Scam complaints are on the rise, increasing by 63 percent on the previous year, according to the Banking Ombudsman Scheme's latest report.
Banking Ombudsman Nicola Sladden said they had received 535 scam complaints out of a total 4732 complaints in the past year.
Scammers were becoming increasingly sophisticated - impersonating trusted organisations like banks or telcos, even family members on social channels - making it difficult to identify what was real, Sladden said.
Her advice was for people to use strong passwords, to research companies before investing, and be cautious of links in texts or emails.
"Nonetheless, complaints rose - both to banks and to us," Sladden said.
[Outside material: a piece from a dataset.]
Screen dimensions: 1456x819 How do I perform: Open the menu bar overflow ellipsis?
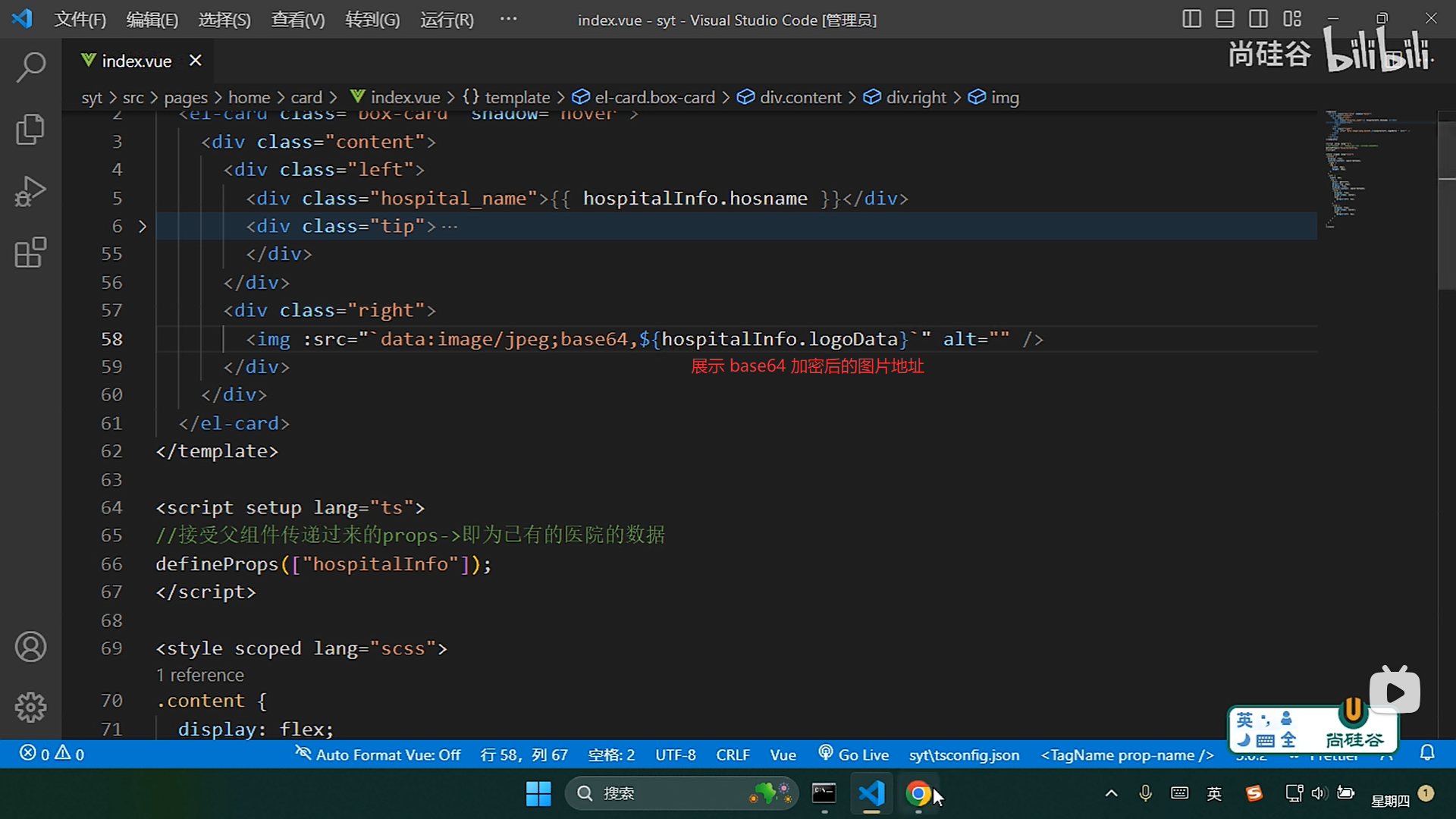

The report showed the biggest source of complaints continued to be lending, half of which involved home loans.
Complaints of this type rose markedly in November 2021, largely because of amendments to the Credit Contracts and Consumer Finance Act 2003, she said.
"These legislative changes caused unexpected delays to borrowers, although we foresaw that greater scrutiny of loan applications would probably have this effect and prepared guidance for borrowers," Sladden said.
The scheme's total caseload was down 1.7 percent on the previous financial year, and the number of cases formally investigated down even more - 15.7 percent, she said.
Sladden attributed this to the scheme's early resolution service, which aimed to sort out inquiries and complaints as quickly as possible before they escalated into formal disputes.